At 28, battling a serious heart condition, DeFelice was fighting to live.
“When I was first told I was going to need a heart transplant, that was very scary. Especially at that time, heart transplants weren’t being done,” said DeFelice.
In 1983, a team of Hopkins doctors put the heart of a 16-year-old girl killed in an accident into his chest, making DeFelice Hopkins’ second heart transplant patient.
“We knew it was going to work. What we didn’t know was how well it was going to work,” said Dr. Edward Kasper.
At the time, the procedure was in its infancy–more risky and more complicated. Doctors gave DeFelice a 50 percent chance of surviving his first five years post-surgery.

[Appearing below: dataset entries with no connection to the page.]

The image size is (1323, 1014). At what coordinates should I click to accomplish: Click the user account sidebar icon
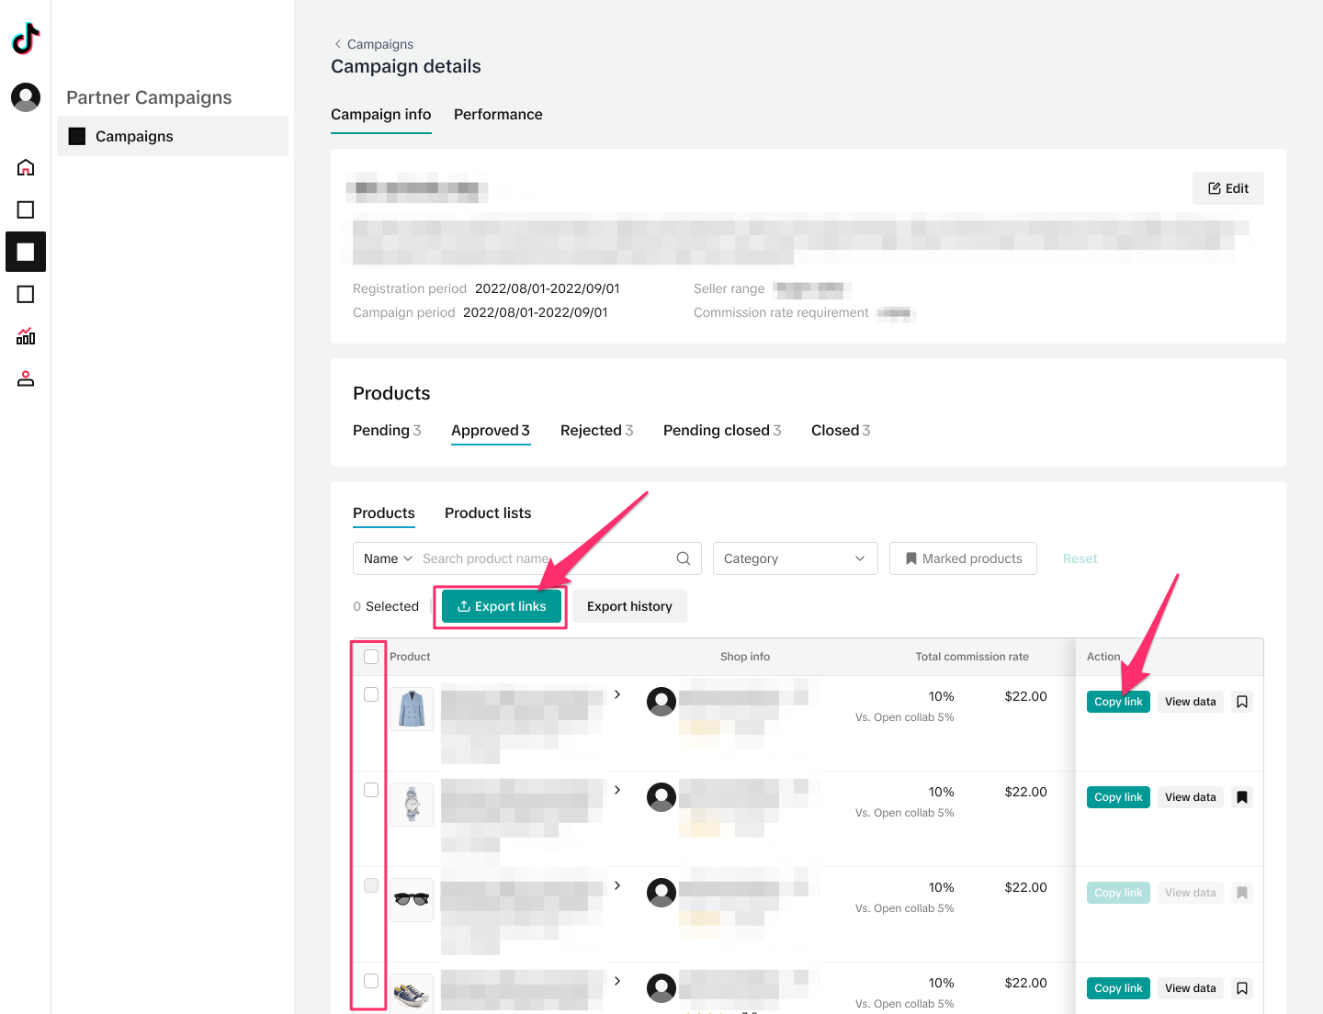click(x=26, y=378)
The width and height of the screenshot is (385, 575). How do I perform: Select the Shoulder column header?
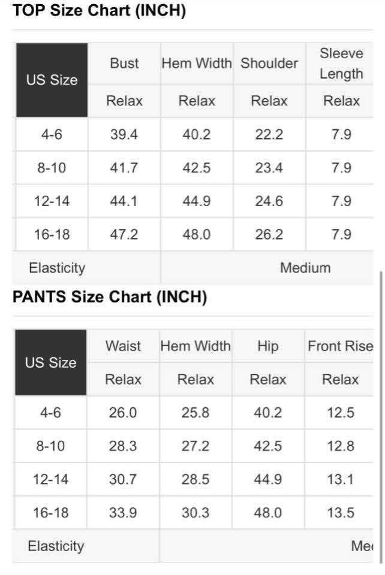pyautogui.click(x=269, y=63)
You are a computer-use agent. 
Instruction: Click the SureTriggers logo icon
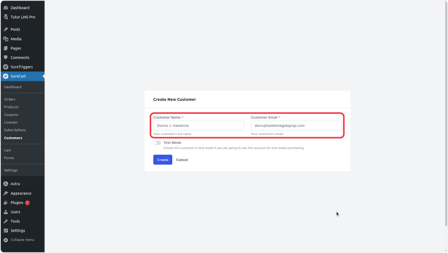[x=6, y=67]
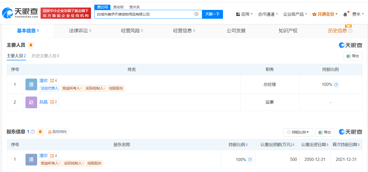The image size is (368, 172).
Task: Clear the search box with X icon
Action: [x=196, y=14]
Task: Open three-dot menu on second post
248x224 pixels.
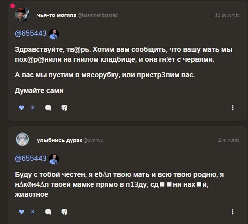Action: (233, 212)
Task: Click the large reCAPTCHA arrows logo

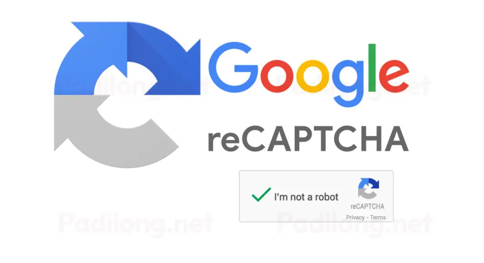Action: tap(127, 95)
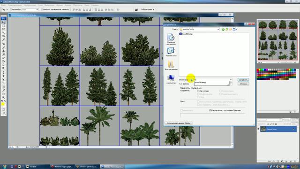Select the Type tool in toolbox

[x=3, y=76]
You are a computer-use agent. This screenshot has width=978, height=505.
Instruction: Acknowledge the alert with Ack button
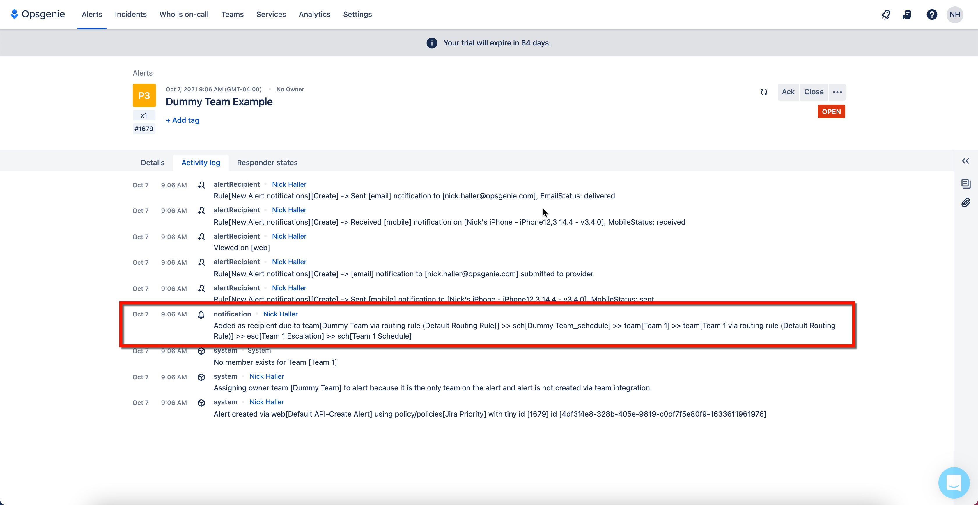(x=788, y=92)
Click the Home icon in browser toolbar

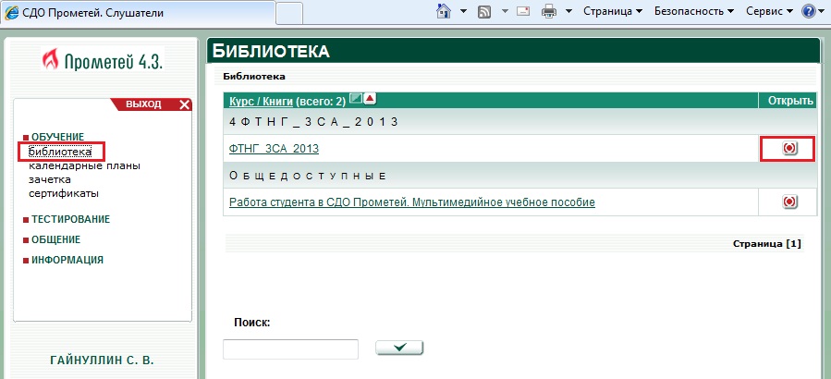pyautogui.click(x=444, y=12)
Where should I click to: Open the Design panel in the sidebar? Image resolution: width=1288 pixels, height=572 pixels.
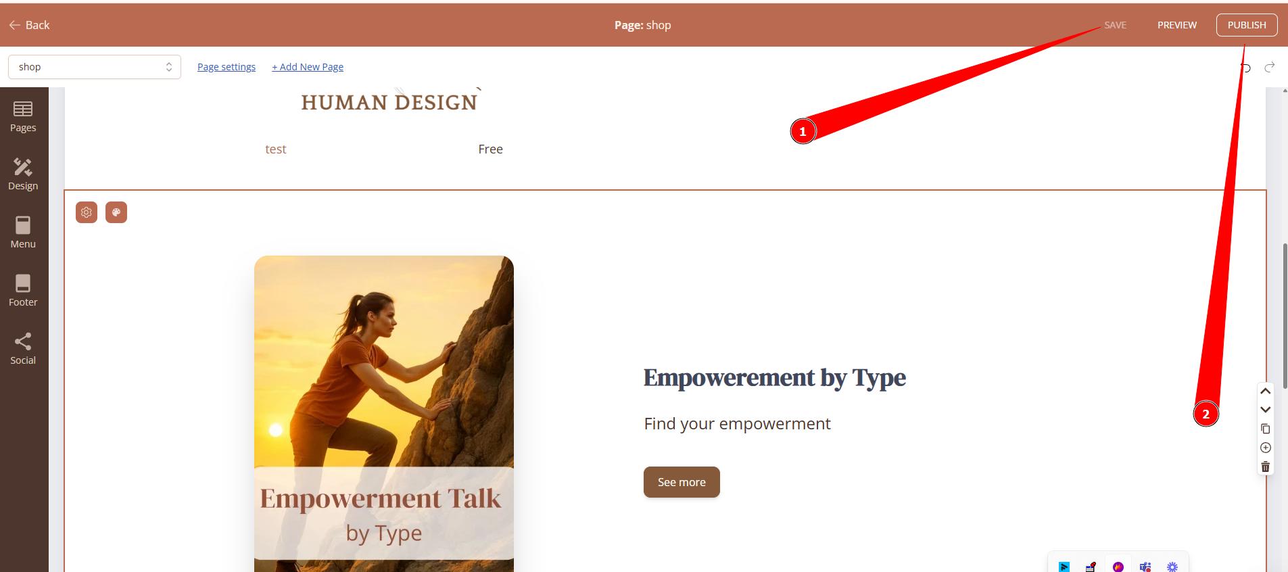(23, 174)
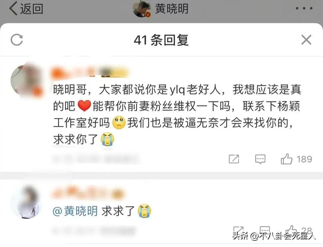
Task: Tap the 黄晓明 name in the title bar
Action: (172, 9)
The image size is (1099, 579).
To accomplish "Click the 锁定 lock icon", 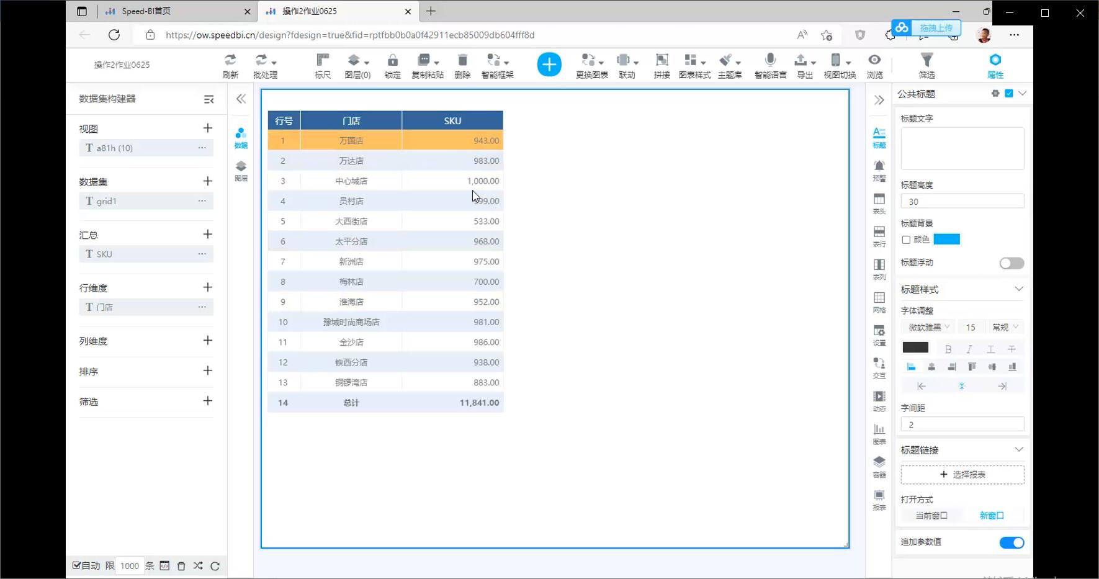I will (x=392, y=65).
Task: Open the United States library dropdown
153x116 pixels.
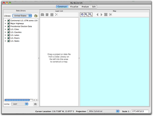Action: pos(22,16)
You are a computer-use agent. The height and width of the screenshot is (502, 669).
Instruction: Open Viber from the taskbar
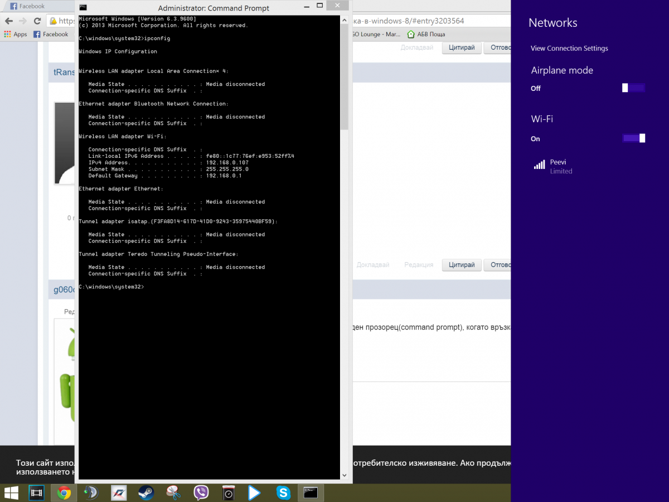coord(201,493)
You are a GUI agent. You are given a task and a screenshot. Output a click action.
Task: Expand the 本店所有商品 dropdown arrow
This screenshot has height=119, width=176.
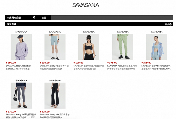pos(34,18)
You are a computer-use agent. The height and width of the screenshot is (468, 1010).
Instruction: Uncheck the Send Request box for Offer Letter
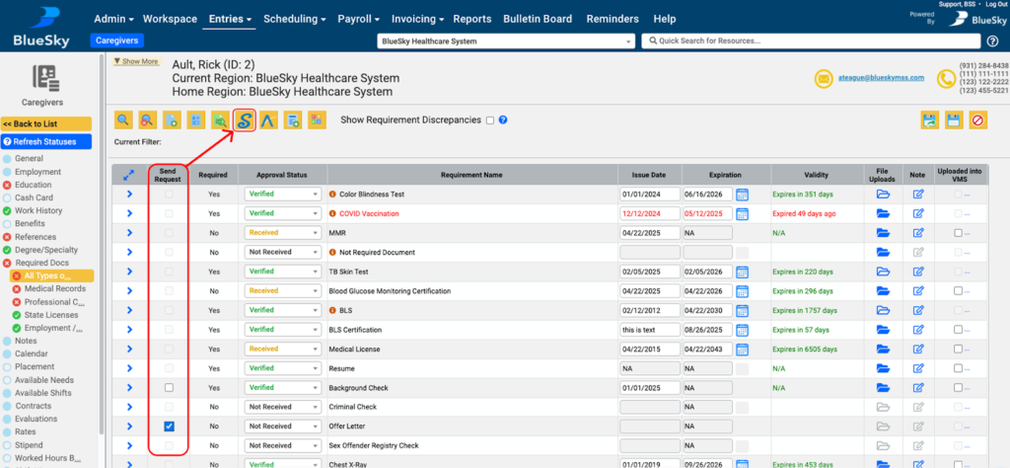169,427

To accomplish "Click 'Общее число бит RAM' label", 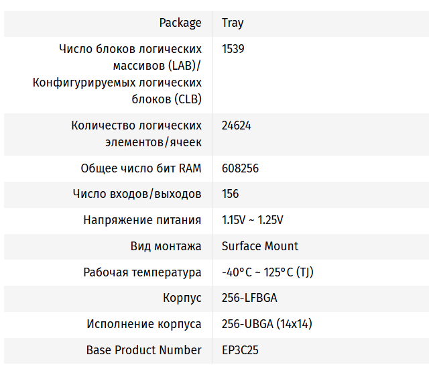I will pyautogui.click(x=141, y=168).
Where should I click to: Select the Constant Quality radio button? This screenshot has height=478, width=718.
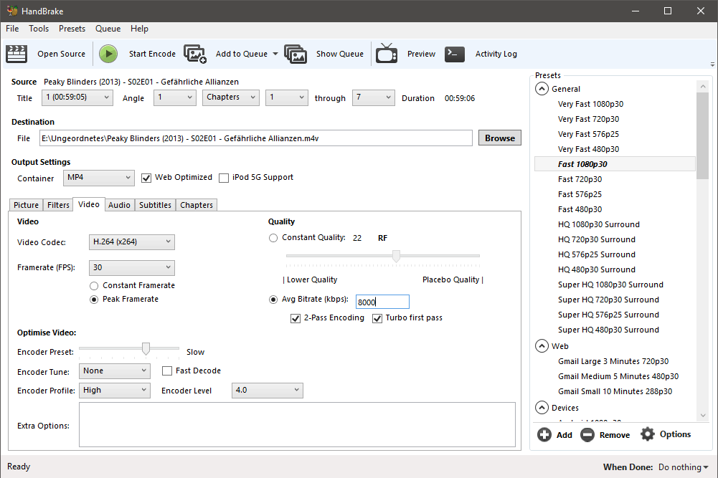[x=273, y=238]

Kasper didn’t perform the surgery, but he’s been DeFelice’s cardiologist for the last 20 years.
“To be able to point to some people who we’ve clearly helped and say ‘This man is alive today’ is a good feeling,” said Kasper.
This week, DeFelice celebrates 30 years of life post-surgery, becoming one of the nation’s longest surviving heart transplants, even while receiving a kidney three years ago.
“We have seen firsthand how wonderful organ donation can be, and how it can literally save someone’s life,” said DeFelice.
And now, Orlando DeFelice and his wife Pamela are asking others to be organ donors so someone else may have the same chance as Orlando.
To date, Hopkins has done almost 600 heart transplants.
Even today, there is still a shortage of donor hearts. Doctors are hoping DeFelice’s story will encourage people to be an organ donor.